Improvisation groups host annual performance virtually

Members of the Orangagang, Scene Monkeys and Jackanapes, the three upper school improvisation groups, performed for the community via Zoom on May 23, 24 and 25, respectively.

Students have been rehearsing for the live shows since January, performer Gisele Stigi ’22 said. In light of COVID-19, students met for weekly online rehearsals, in which they played improvisation games and attempted to adjust to an online format.

Upper school improvisation groups adapt to online format

Performer Shoshie Bernstein ’22 said that despite the challenge, online improvisation has been enjoyable.

“So much of improvisation is based on matching other people’s energy and [stage presence] and moving around, so I was unsure how the Zoom meeting would work,” Bernstein said. “However, [performing arts teachers  Michele Spears andLisa Peters] were able to come up with ways to modify games to work over Zoom and even came up with some brand new games that allowed us to take advantage of the Zoom setting.”
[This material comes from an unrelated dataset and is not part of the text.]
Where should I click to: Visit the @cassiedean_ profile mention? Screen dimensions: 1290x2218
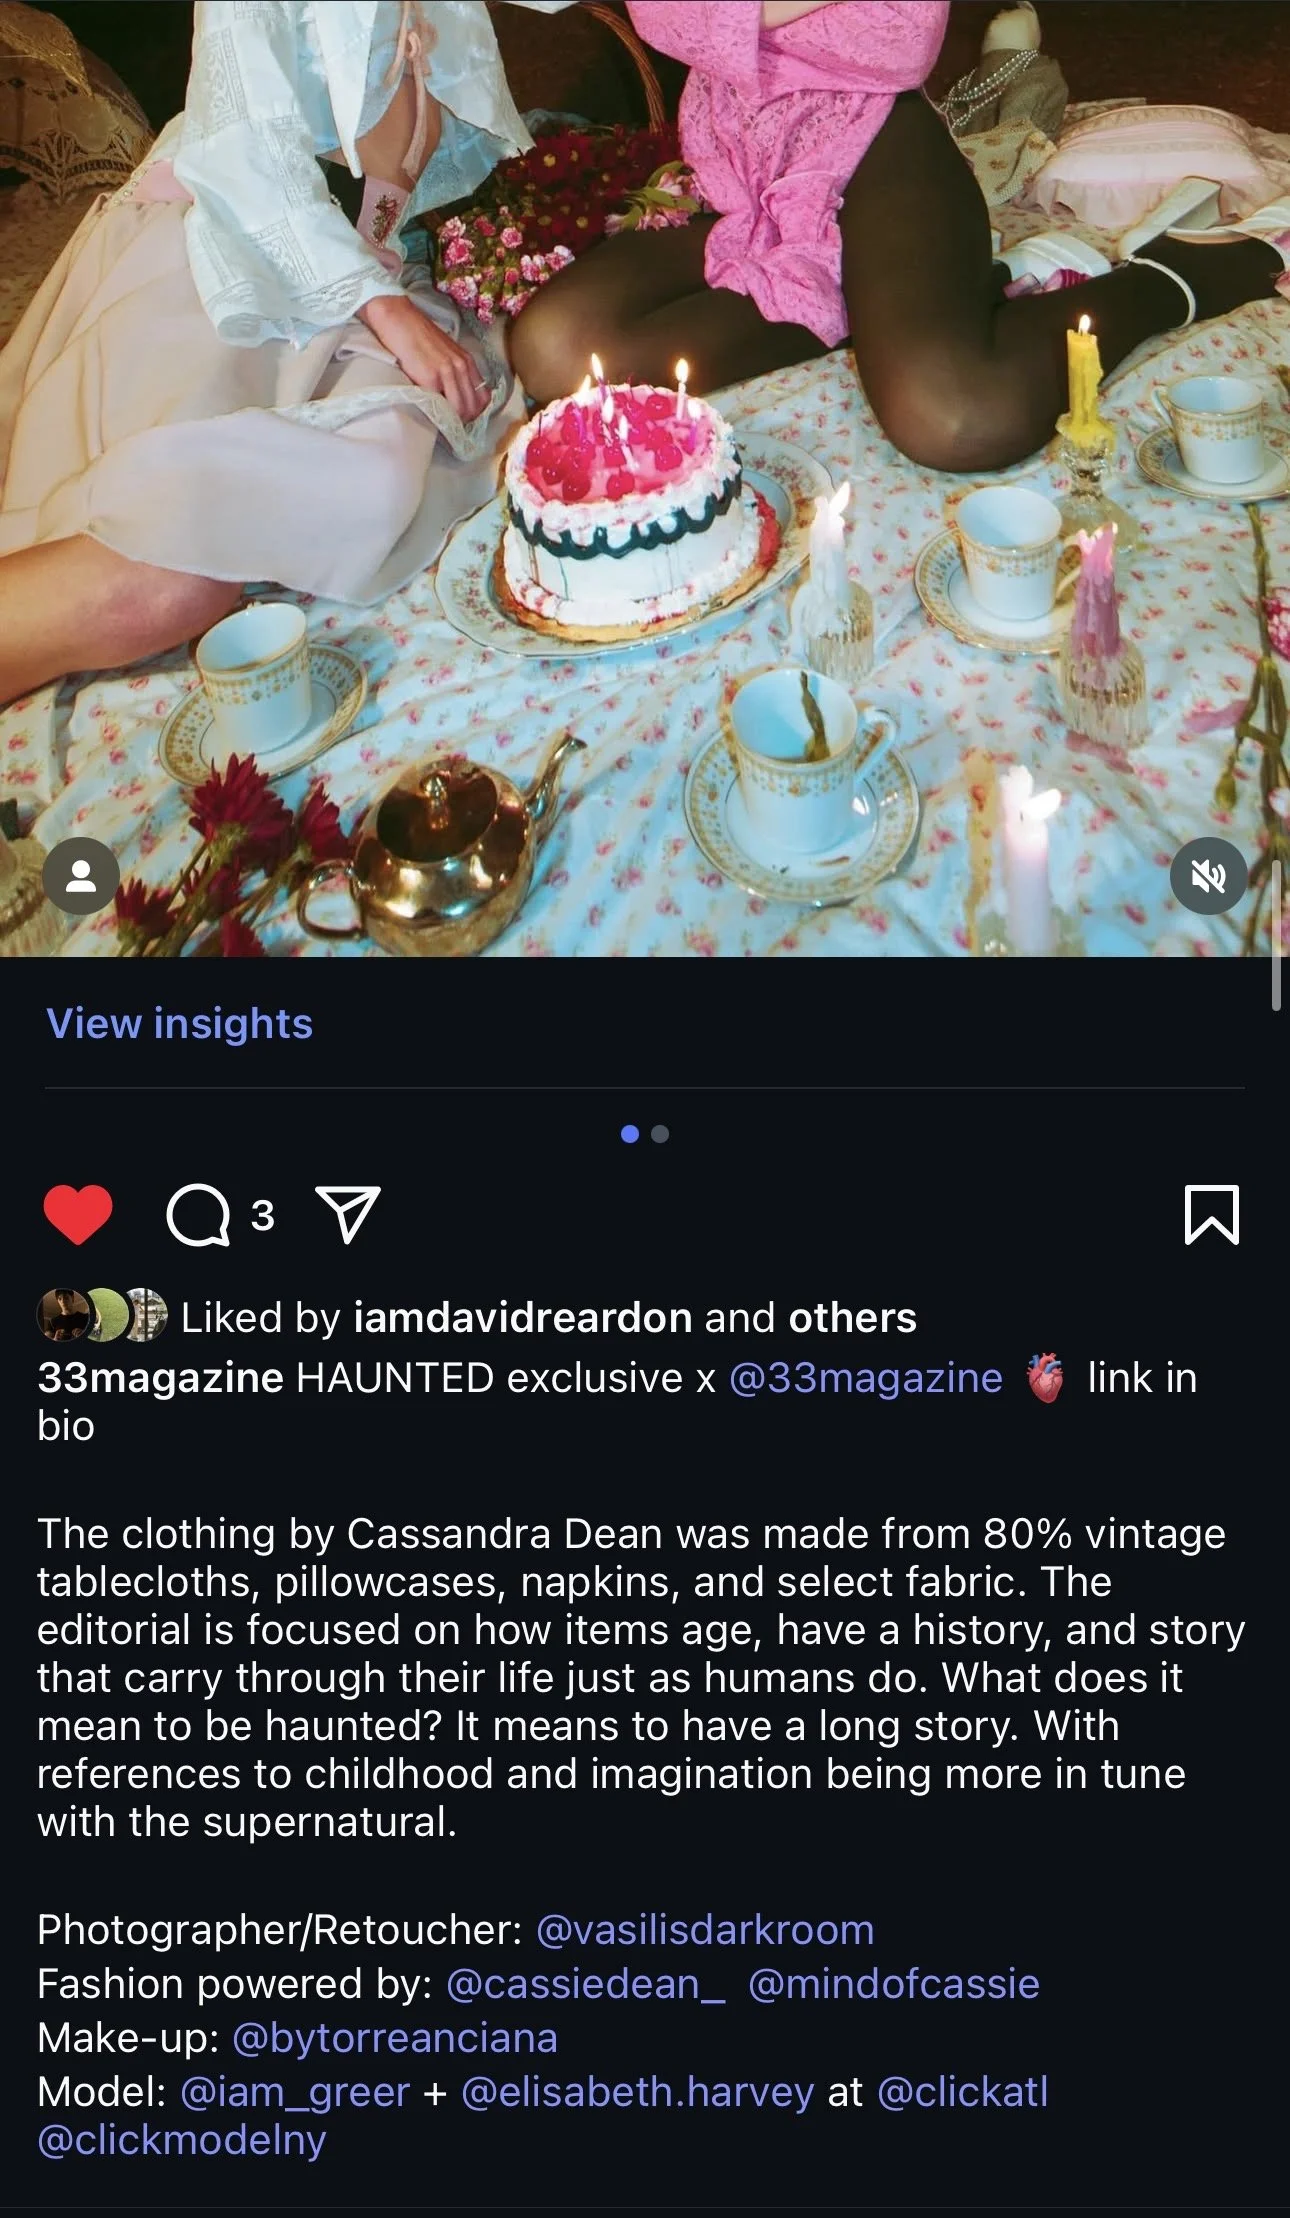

Echoing her sentiments, Stigi said although performing was nerve-wracking, it was an overall positive experience.

“There’s clearly a lot of difference in online performance and performing in real life because you can’t interact with people in the same way, and you can’t connect with them in the same sort of way, both physically and energetically,” Stigi said. “It’s been really interesting having to adapt to the environment by creating new games, changing the games we’ve already known and by really learning as we go. It’s exciting in that way because it’s new and because everyone is in the same boat, trying to figure it out.”

Improvisation group members enjoy engaging peers

Bernstein said she enjoyed watching her peers think creatively during the show.

“It amazes me [that] my peers are able to do such amazing things while thinking on their feet,” Bernstein said. “The reason I decided to do improv is because I think it is an amazing skill to have both for acting and doing musicals and also for life. Improv is definitely not something I consider my strong suit, but I feel so lucky to be able to do it in such a safe space with no judgement.”

Performer Ash Wright ’22 said she has enjoyed meeting and connecting with people through a shared love of improvisation.

“I actually enrolled in improv because two of my friends convinced me to go one Friday since my [soccer] practice had been canceled,” Wright said. “After that [I] kept going because it was just so fun and amazing to me that people were so good at it since it’s entirely [about] imagination and [being in the] spur of the moment. I liked the way it was a very open environment, and I felt so welcomed around everyone.”